[Dataset entries]

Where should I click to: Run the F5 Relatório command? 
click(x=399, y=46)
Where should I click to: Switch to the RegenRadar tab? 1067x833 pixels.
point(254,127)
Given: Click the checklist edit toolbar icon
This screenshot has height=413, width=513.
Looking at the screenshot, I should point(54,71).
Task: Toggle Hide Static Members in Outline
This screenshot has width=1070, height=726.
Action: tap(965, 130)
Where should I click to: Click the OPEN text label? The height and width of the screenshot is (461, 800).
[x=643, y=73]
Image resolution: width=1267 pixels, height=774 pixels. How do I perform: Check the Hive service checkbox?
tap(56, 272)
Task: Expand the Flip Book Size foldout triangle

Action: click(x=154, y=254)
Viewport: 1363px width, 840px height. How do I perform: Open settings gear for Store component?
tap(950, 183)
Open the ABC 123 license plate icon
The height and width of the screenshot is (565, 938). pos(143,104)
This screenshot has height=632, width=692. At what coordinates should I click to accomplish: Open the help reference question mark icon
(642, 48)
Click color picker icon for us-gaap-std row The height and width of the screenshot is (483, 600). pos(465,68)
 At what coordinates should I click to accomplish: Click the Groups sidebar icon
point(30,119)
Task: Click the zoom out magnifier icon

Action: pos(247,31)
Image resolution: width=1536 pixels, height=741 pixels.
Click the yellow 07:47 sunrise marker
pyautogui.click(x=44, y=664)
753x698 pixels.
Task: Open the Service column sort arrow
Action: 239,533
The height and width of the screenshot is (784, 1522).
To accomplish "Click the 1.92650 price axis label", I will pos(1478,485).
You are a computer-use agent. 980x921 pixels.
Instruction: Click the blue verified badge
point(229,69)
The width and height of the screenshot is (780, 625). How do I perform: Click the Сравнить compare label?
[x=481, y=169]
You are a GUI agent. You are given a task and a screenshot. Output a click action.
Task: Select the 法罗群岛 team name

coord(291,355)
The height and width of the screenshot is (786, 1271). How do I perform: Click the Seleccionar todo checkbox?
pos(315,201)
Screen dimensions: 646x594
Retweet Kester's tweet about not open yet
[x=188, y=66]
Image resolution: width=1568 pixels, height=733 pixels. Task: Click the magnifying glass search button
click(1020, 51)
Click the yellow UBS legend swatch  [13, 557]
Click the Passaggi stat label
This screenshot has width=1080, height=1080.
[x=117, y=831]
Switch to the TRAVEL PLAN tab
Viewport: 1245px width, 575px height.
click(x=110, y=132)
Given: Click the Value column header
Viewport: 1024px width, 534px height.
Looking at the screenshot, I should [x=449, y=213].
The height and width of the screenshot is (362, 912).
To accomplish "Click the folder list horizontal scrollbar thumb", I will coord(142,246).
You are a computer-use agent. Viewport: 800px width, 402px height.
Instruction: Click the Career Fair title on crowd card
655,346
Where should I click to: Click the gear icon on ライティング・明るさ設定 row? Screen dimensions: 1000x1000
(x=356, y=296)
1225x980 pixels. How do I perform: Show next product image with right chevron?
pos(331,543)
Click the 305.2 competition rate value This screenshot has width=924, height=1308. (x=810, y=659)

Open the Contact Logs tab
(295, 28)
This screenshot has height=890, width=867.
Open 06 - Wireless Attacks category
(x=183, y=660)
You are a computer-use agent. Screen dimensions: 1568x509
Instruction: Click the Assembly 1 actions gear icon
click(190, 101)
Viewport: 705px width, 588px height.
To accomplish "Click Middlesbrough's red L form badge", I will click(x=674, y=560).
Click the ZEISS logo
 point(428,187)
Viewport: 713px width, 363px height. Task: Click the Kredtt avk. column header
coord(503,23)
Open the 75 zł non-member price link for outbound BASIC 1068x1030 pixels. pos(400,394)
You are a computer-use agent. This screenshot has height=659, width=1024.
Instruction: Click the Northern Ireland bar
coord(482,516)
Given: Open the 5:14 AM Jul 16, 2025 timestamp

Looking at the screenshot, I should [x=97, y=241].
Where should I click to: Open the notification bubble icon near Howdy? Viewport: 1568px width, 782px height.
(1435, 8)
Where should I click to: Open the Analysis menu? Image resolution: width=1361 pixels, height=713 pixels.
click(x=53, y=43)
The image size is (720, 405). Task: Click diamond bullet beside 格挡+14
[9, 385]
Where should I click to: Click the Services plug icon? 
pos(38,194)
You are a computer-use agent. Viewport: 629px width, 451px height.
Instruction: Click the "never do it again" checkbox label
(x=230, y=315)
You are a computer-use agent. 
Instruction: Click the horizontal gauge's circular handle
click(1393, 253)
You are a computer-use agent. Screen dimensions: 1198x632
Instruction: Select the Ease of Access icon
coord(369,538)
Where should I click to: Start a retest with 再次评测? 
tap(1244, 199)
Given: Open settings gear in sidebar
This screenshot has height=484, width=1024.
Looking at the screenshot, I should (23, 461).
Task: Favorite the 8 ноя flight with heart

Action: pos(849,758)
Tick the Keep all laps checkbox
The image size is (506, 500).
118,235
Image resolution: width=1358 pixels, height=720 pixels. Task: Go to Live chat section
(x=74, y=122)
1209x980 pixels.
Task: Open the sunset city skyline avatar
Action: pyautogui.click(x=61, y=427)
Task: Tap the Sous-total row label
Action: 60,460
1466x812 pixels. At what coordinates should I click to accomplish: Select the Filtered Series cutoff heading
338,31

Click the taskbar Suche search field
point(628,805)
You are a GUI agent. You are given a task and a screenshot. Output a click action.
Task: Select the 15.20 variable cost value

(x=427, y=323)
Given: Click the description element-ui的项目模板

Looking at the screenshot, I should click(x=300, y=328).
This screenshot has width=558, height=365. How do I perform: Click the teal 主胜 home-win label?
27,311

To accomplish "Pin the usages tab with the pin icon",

### Work request:
Print the records again, exactly as they stand above.

### Solution:
Where should I click to: Run the F5 Relatório command? 
click(x=399, y=46)
Where should I click to: Switch to the RegenRadar tab? 1067x833 pixels.
point(254,127)
Given: Click the checklist edit toolbar icon
This screenshot has height=413, width=513.
Looking at the screenshot, I should point(54,71).
Task: Toggle Hide Static Members in Outline
This screenshot has width=1070, height=726.
Action: tap(965, 130)
Where should I click to: Click the OPEN text label? The height and width of the screenshot is (461, 800).
[x=643, y=73]
Image resolution: width=1267 pixels, height=774 pixels. How do I perform: Check the Hive service checkbox?
tap(56, 272)
Task: Expand the Flip Book Size foldout triangle

Action: click(x=154, y=254)
Viewport: 1363px width, 840px height. How do I perform: Open settings gear for Store component?
tap(950, 183)
Open the ABC 123 license plate icon
The height and width of the screenshot is (565, 938). pos(143,104)
This screenshot has height=632, width=692. At what coordinates should I click to accomplish: Open the help reference question mark icon
(642, 48)
Click color picker icon for us-gaap-std row The height and width of the screenshot is (483, 600). pos(465,68)
 At what coordinates should I click to accomplish: Click the Groups sidebar icon
point(30,119)
Task: Click the zoom out magnifier icon

Action: pos(247,31)
Image resolution: width=1536 pixels, height=741 pixels.
Click the yellow 07:47 sunrise marker
pyautogui.click(x=44, y=664)
753x698 pixels.
Task: Open the Service column sort arrow
Action: 239,533
The height and width of the screenshot is (784, 1522).
To accomplish "Click the 1.92650 price axis label", I will pos(1478,485).
You are a computer-use agent. 980x921 pixels.
Instruction: Click the blue verified badge
point(229,69)
The width and height of the screenshot is (780, 625). How do I perform: Click the Сравнить compare label?
[x=481, y=169]
You are a GUI agent. You are given a task and a screenshot. Output a click action.
Task: Select the 法罗群岛 team name

coord(291,355)
The height and width of the screenshot is (786, 1271). How do I perform: Click the Seleccionar todo checkbox?
pos(315,201)
Screen dimensions: 646x594
Retweet Kester's tweet about not open yet
[x=188, y=66]
Image resolution: width=1568 pixels, height=733 pixels. Task: Click the magnifying glass search button
click(1020, 51)
Click the yellow UBS legend swatch  [13, 557]
Click the Passaggi stat label
This screenshot has width=1080, height=1080.
[x=117, y=831]
Switch to the TRAVEL PLAN tab
Viewport: 1245px width, 575px height.
click(x=110, y=132)
Given: Click the Value column header
Viewport: 1024px width, 534px height.
Looking at the screenshot, I should [x=449, y=213].
The height and width of the screenshot is (362, 912).
To accomplish "Click the folder list horizontal scrollbar thumb", I will coord(142,246).
You are a computer-use agent. Viewport: 800px width, 402px height.
Instruction: Click the Career Fair title on crowd card
655,346
Where should I click to: Click the gear icon on ライティング・明るさ設定 row? Screen dimensions: 1000x1000
(x=356, y=296)
1225x980 pixels. How do I perform: Show next product image with right chevron?
pos(331,543)
Click the 305.2 competition rate value This screenshot has width=924, height=1308. (x=810, y=659)

Open the Contact Logs tab
(295, 28)
This screenshot has height=890, width=867.
Open 06 - Wireless Attacks category
(x=183, y=660)
You are a computer-use agent. Screen dimensions: 1568x509
Instruction: Click the Assembly 1 actions gear icon
click(190, 101)
Viewport: 705px width, 588px height.
To accomplish "Click Middlesbrough's red L form badge", I will click(x=674, y=560).
Click the ZEISS logo
 point(428,187)
Viewport: 713px width, 363px height. Task: Click the Kredtt avk. column header
coord(503,23)
Open the 75 zł non-member price link for outbound BASIC 1068x1030 pixels. pos(400,394)
You are a computer-use agent. This screenshot has height=659, width=1024.
Instruction: Click the Northern Ireland bar
coord(482,516)
Given: Open the 5:14 AM Jul 16, 2025 timestamp

Looking at the screenshot, I should [x=97, y=241].
Where should I click to: Open the notification bubble icon near Howdy? Viewport: 1568px width, 782px height.
(1435, 8)
Where should I click to: Open the Analysis menu? Image resolution: width=1361 pixels, height=713 pixels.
click(x=53, y=43)
The image size is (720, 405). Task: Click diamond bullet beside 格挡+14
[9, 385]
Where should I click to: Click the Services plug icon? 
pos(38,194)
You are a computer-use agent. Viewport: 629px width, 451px height.
Instruction: Click the "never do it again" checkbox label
(x=230, y=315)
You are a computer-use agent. 
Instruction: Click the horizontal gauge's circular handle
click(1393, 253)
You are a computer-use agent. Screen dimensions: 1198x632
Instruction: Select the Ease of Access icon
coord(369,538)
Where should I click to: Start a retest with 再次评测? 
tap(1244, 199)
Given: Open settings gear in sidebar
This screenshot has height=484, width=1024.
Looking at the screenshot, I should (23, 461).
Task: Favorite the 8 ноя flight with heart

Action: pos(849,758)
Tick the Keep all laps checkbox
The image size is (506, 500).
118,235
Image resolution: width=1358 pixels, height=720 pixels. Task: Go to Live chat section
(x=74, y=122)
1209x980 pixels.
Task: Open the sunset city skyline avatar
Action: pyautogui.click(x=61, y=427)
Task: Tap the Sous-total row label
Action: 60,460
1466x812 pixels. At what coordinates should I click to accomplish: Select the Filtered Series cutoff heading
338,31

Click the taskbar Suche search field
point(628,805)
You are a GUI agent. You are given a task and a screenshot. Output a click action.
Task: Select the 15.20 variable cost value

(x=427, y=323)
Given: Click the description element-ui的项目模板

Looking at the screenshot, I should click(x=300, y=328).
This screenshot has width=558, height=365. How do I perform: Click the teal 主胜 home-win label?
27,311

To accomplish "Pin the usages tab with the pin icon",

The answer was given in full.